Raffel Ravionaldo
About Me
My name is Raffel Ravionaldo, I’m a fresh graduate from Bandung state polytechnic with a GPA of 3.55 in applied telecommunication. I’m interested in the data science world because with the right data, we can solve business problems in many ways, one of them with machine learning models that know about our data patterns.
To have knowledge about data I completed 2 data scientist boot camps and a deep learning course at coursera provided by Deepelearning.ai and Joined a virtual Project by rakamin and forage.com. From that activities, I gained skills to build a dashboard at Tableau and google looker, Write SQL queries at PostgreSQL and google big query, NoSQL at Google firebase and build machine learning/neural network models at jupyter lab.
For now, I learn about data science tools at AWS via a course at coursera provided by AWS and Deeplearning.ai.
Education
Politeknik Negeri Bandung
Bachelor's Degree in Telecommunication Engineering with GPA of 3.55
Binar Academy Bootcamp
The course of data science held by the Indonesian Ministry of Information and Communication cooperates with Binar Academy, selected as one of participants to take part in the G20 side event
Rakamin Academy
The course of data science and I graduated as most outstanding student
Work & Experience
Project Based Intern : Big Data Analytics Virtual Internship Experience
Kimia Farma
• Learning about data warehouse, SQL Querying, Data Analysis, and Google Looker Studio. • Responsible for making datamart from 3 tables using PostgreSQL. • Assigned to analyze sales data to be made into a dashboard using Google Looker Studio.

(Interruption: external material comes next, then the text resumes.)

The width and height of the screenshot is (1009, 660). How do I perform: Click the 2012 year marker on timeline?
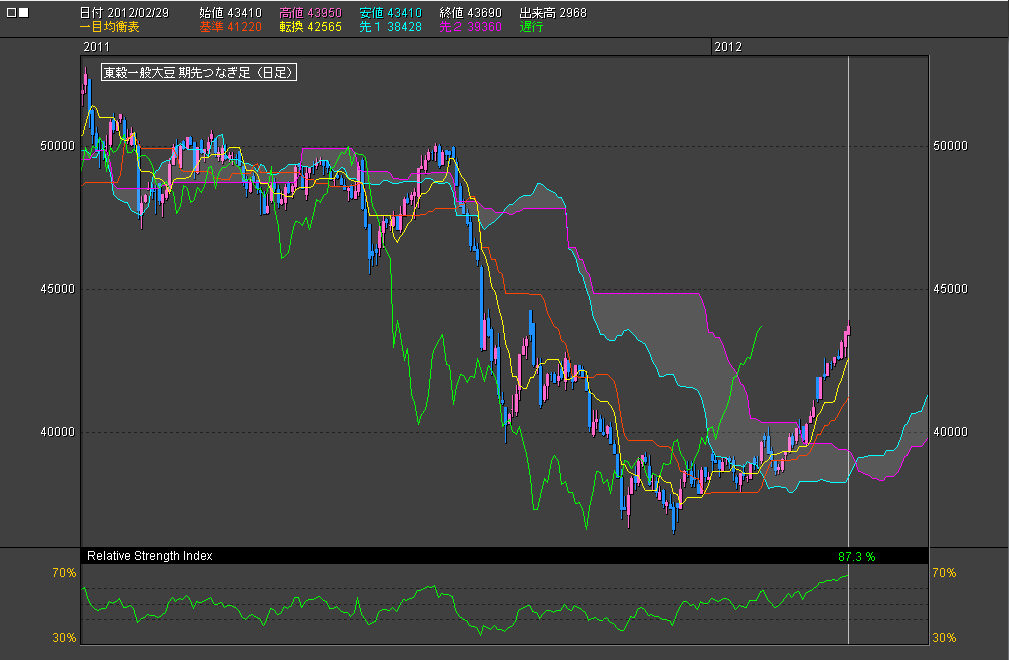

Project Based Intern : Data Science Virtual Internship Experience
Home Credit Indonesia
• Learning Microsoft Excel and SQL queries, theory related to big data, and preparation for creating machine learning models. • Assigned to analyze 307k rows of data to determine the right business steps so the number of loans received increases. • Responsible for creating a machine learning model to help the team determine whether customer loan applications will be accepted or rejected where the model has 96% accuracy.
Project Based Intern : Data Science Virtual Internship Experience
ID/X Partnership
• Learned about business acumen, data cleaning, explanatory data analysis, data visualization, and machine learning. • Assigned to create a model to accept or reject loan proposals from users using logistic regression. • Managed more than 400k entries of data to train and test the model
Computer vision engineer intern
kecilin
• Uses object detection algorithms (YOLOX and Yolonas) for some projects like vehicle counting, speed estimation and fire detection. • Created a new logic for speed estimation to improve the accuracy. • Build a Convolution Neural Network with Tensorflow library for color detection. • Responsible for creating a python program using OpenCV library to create motion detection, and convert video to images for labelling it to train an object detection algorithm.